“Give a man a fish, and you feed him for a day. Teach a man to fish, and you feed him for a lifetime.” — Native American or Chinese proverb
Fishing, in this case, is writing.
Linville aligns herself with the popular Writing Center philosophy that “teaching students to become effective self-editors is…vital” since it’s a formative and transferrable process that continues long after a student has walked out the doors of the classroom or tutoring space (117). In terms of the ESL framework that she later addresses, Linville takes takes this to mean that “tutors need strategies for spotting patterns of reoccuring errors, pointing those patterns out too the student, and providing rules about how to correct those errors” — which is easier said than done, given that “tutors will need resources beyond their native knowledge of English to carry out these tasks” (117). So… before we can teach someone to fish, we need to learn how to teach a someone to fish.
Linville’s paper is refreshing because she provides concrete examples of the most common and important errors as well as theoretical scenarios to which one may apply specific tutoring strategies.
As an ID1 intern, I’ve met with the same set of students over the course of several essay waves, so I’ve been fortunate to see their writing progress throughout the semester — which is equally the case for the one ESL student as it is for all the other native English speakers. Having read Linville’s paper on specific strategies that pinpoint grammar errors, however, I realized that I had focused just as little on the mechanics of writing with Lea (the “name” of our ESL student here) as I had with the native speakers. I saw them all as equals whose struggles on higher-order writing (ideas and higher structure) were more of a priority than their spelling and subject-verb agreement. So I thought recently… in trying to be fair to everyone, was I really being unfair to Lea?
That is not to say, of course, that I had never addressed mechanical, lower-level issues during my meetings. Quite the contrary, in fact.
As an ID1 intern, I also have the special privilege of reading and scribbling comments on students’ papers prior to meeting with them. I understand that, like all the other writing tutors, I’m no copy-editor; however, if I come across small bits to fix, then I do so and sometimes add a quick comment explaining the grammatical reasoning if it’s a recurring error. But in the actual meeting with the student, I direct the conversation almost exclusively to higher-level thinking and writing — in the spirit of our Writing Center’s philosophy, of course! For Lea’s papers, there are of course more areas to fix grammatically. However, I simply apply the same process to her paper as I would for any other, and we talk mainly about content or structure rather than style or mechanical form during our meetings — once again, as I would for any other student. At this point, it’d be easy to conclude that I should simply fine-tune my feedback in a way that hones in on grammar more, but this puts me in another pickle. You see, we only have so much time…

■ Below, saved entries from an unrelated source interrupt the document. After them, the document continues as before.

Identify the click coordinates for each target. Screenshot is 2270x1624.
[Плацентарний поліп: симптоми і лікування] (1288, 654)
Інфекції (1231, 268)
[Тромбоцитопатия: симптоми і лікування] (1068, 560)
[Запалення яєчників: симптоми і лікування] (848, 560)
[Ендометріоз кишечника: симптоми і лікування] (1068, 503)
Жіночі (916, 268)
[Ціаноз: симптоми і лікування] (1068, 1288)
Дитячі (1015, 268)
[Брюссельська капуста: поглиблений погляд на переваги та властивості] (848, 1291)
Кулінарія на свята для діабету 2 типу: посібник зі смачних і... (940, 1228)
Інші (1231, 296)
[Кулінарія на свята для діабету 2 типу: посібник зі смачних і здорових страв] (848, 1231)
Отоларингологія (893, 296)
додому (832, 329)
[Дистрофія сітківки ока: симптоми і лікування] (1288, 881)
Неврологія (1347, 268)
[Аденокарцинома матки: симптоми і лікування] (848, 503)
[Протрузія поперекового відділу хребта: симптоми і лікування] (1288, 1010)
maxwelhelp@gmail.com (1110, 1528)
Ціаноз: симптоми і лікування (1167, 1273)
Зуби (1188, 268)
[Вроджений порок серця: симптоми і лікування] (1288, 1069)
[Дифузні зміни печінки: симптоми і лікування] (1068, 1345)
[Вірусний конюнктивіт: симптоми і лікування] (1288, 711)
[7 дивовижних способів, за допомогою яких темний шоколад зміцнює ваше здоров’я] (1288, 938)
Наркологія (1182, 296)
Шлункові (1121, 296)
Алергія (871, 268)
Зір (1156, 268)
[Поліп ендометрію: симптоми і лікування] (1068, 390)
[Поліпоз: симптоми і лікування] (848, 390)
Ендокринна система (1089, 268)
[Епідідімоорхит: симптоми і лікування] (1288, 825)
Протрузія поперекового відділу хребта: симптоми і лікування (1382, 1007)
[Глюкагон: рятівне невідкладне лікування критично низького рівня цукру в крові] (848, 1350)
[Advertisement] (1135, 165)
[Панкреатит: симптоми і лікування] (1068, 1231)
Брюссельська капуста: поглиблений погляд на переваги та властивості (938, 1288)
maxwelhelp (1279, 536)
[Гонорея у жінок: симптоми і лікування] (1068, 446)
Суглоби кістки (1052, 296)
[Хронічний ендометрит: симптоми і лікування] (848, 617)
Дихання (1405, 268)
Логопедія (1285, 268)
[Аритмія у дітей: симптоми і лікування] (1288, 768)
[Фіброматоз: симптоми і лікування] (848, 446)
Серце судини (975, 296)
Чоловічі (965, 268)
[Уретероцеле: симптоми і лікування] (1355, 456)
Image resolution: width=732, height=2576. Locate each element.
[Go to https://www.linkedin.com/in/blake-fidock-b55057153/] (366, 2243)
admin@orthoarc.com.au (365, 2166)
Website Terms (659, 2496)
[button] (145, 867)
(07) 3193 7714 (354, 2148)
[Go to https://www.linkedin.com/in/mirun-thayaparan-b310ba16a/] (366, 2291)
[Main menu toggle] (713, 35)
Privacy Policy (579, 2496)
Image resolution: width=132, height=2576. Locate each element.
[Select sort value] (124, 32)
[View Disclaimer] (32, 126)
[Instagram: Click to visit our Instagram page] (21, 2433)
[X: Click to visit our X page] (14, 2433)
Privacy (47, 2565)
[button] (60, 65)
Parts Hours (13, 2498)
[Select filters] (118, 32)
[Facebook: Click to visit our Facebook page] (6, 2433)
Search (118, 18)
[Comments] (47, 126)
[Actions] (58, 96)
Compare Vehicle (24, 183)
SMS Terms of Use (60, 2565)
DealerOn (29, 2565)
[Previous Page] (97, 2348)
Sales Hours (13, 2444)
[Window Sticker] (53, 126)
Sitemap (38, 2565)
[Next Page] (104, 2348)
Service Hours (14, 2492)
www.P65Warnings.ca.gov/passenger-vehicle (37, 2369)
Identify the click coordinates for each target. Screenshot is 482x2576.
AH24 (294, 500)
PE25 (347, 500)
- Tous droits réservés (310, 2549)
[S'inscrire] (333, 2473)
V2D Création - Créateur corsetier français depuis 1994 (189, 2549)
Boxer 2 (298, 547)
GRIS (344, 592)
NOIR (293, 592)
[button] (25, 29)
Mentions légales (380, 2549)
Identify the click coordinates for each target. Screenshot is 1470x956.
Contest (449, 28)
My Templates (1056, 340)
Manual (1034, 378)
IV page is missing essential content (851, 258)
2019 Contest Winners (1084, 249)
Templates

The question is this: when working with ESL students in particular, how do we want to distribute the “type” of writing help we give (that is, form — in a grammatical sense — versus content) within the span of a single meeting? Drilling Lea with error-spotting and error-fixing practice would of course improve her grammar and spelling, but it would take away precious moments of potential idea-bouncing or thesis-tightening or higher order essay organization.
Maybe that’s why I’ve seen the ID1 students’ writing improve in terms of higher-level thinking and content — including Lea’s — yet, in truth, her writing on a mechanical level has remained relatively the same as it had been at the beginning of the semester. But on the flip side, focusing on grammar at least to an effective point — AKA teaching the student how to find the right bait — would risk turning the focus away from, well, teaching the student how to actually fish.
Luckily, Linville suggests, not just as a last resort but as a resort or resource in general, that writing tutors could “bring out the ESL referral sheet and point the student toward a class or lab that can help her learn the skills she needs” (122). This saves time, of course, but it also feels like a scapegoat for some reason. Maybe it’s an effective scapegoat, or maybe not, but it nevertheless feels like one. Reading the above sentence in Linville’s article also made me realize that Pomona doesn’t really have said “class or lab” geared toward ESL students. Hm…
My question, then, is this:
What are we doing now in our Writing Center to make space for ESL-directed tutoring pedagogy among Writing Partners/Interns and among students? And what is there more to do?
And, when we only have so much time during a meeting… what is the best way to guage, well, what to compromise? What’s the right ratio?